フィロはテンを背負っていた。しかしその顔にはなんとも言えない表情が浮かんでいた。
テンはグッタリと力なく身を任せ、時々ガタガタと震えている。

「お.......おい。何が.........。」
ミゲルが言い終われないウチにテンが喘ぎ、血が滝のように口から流れ出た。

「オェェェ.......。」

「っ?!」

ネチョネチョした液体はフィロのTシャツを更に赤く染めた。
ミゲルとヴェルケが呆気に取られている間にフィロはヨロヨロと工房に入るとグッタリとしたテンを手直のソファーに寝かせた。
Tシャツの背中は度重なる吐血でオリーブレッドのシミが覆い被さるようについていた。

「テンが.........テンが.......。」
まるで陸に上がった魚が空気を求めて喘ぐようにフィロがしゃくりあげた。

「博士!!大変だ!!」
ミゲルが怒鳴った。

「医者を呼べ!!」

それからドアが再びノックされたのは1時間半ぐらい後だった。その間テンは吐血を繰り返し、顔はワインレッドのねっとりとした液体で埋め尽くされ、ソファーの周りには飛び散った血の斑点が点々とついた。遠くから見たらまるで少女の顔が滅多刺しにされたように見えただろう。

レオン・ティーフトーンはソマリア統一海軍の看護兵で左腕にAKの刺青を彫ったで壁のような男だった。

ソマリア統一海軍は海賊上がりの集まりかと思うかもしれない。しかしインド洋が彼らに守られていなければ今頃中東はアメリカ人がひしめく土地になっていたのかも知れないのだ。

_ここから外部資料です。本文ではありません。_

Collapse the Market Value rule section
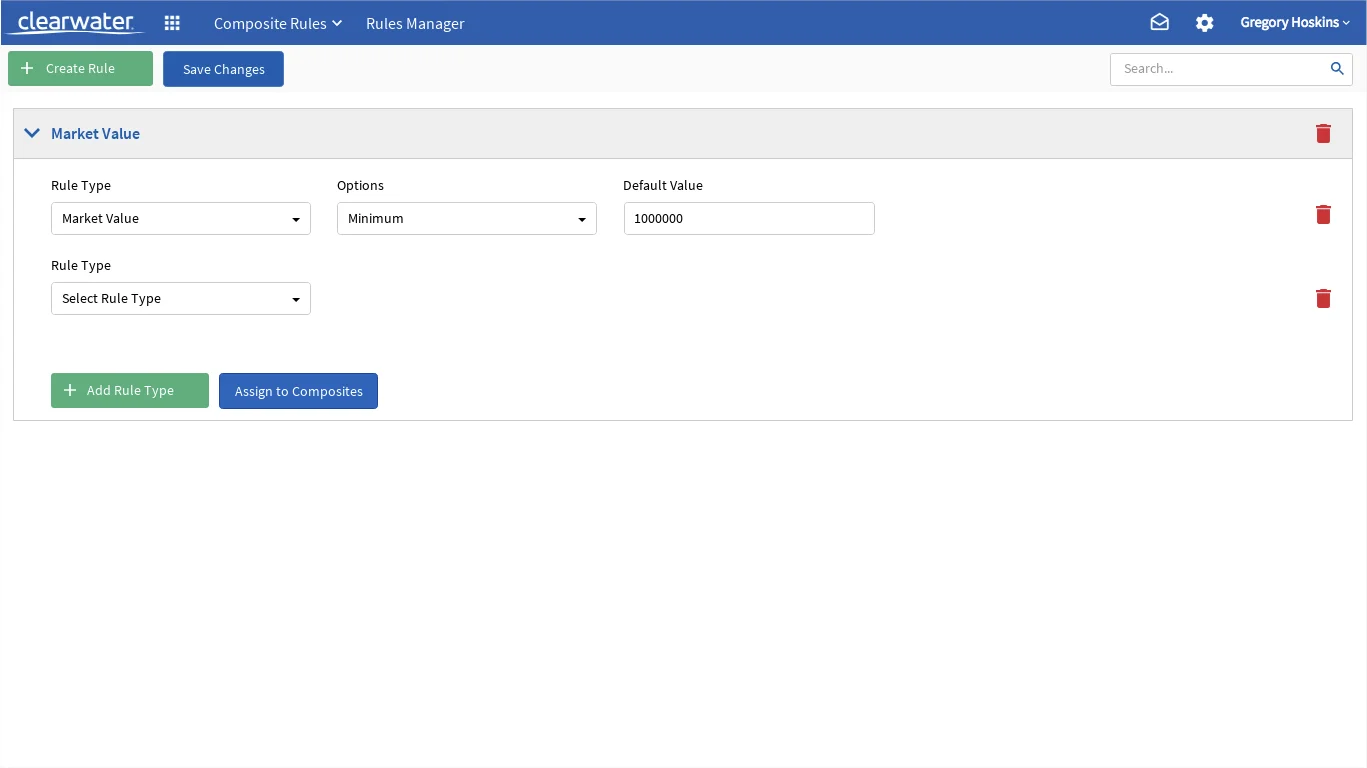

そんな屈強な“看護兵”が工房のドアをくぐって入って来たら誰もがきっと特殊部隊所属だと思うだろう。
しかしこの男は戦場では銃ではなく救急箱片手に走り回るメディックなのだ。

「やあ、ミゲル。傭兵時代から変わってねえな。」
そうレオンは言うとミゲルと握手をした。

「そちらこそ、レオン。相変わらずの“特殊部隊”所属だな。」
ミゲルはニヤッと笑った。
「思ったより早かったな。」

「なぁに。アメリカの工作船を三隻しばき上げた報美に休暇をもらっていたんだ。ところで患者は何処だ。ソファーの周りに吐血した跡があるが........。」
レオン医師はチラリと血塗れのソファーを見た。

「吐血が治ったら上で寝かせている。」
二階からの階段を降りながらニシキ博士が現れた。

「分かった。すぐ行く。」

筋肉の塊である看護兵はノシノシと二階へ通ずる階段をニシキ博士とミゲルと一緒に昇って行った。

フィロには長い時間が経ったように感じた。
一分一分がジリジリと自分を見つめながらゆっくりと通り過ぎて行く感じがした。

しばらくするとミゲルとニシキ博士が2階から暗い顔をしながら降りて来た。

「なんか検査をやるから降りていてくれだとよ。」
ミゲルが吐き捨てるように言った。

それから十分後にレオンが階段から巨体を揺さぶりながら降りて来た。

「テンは、どうなったの?!」
フィロの心配は爆発した。しかし叫ぼうとしても瀕死の七面鳥のような掠れた声しか出ない自分に驚いた。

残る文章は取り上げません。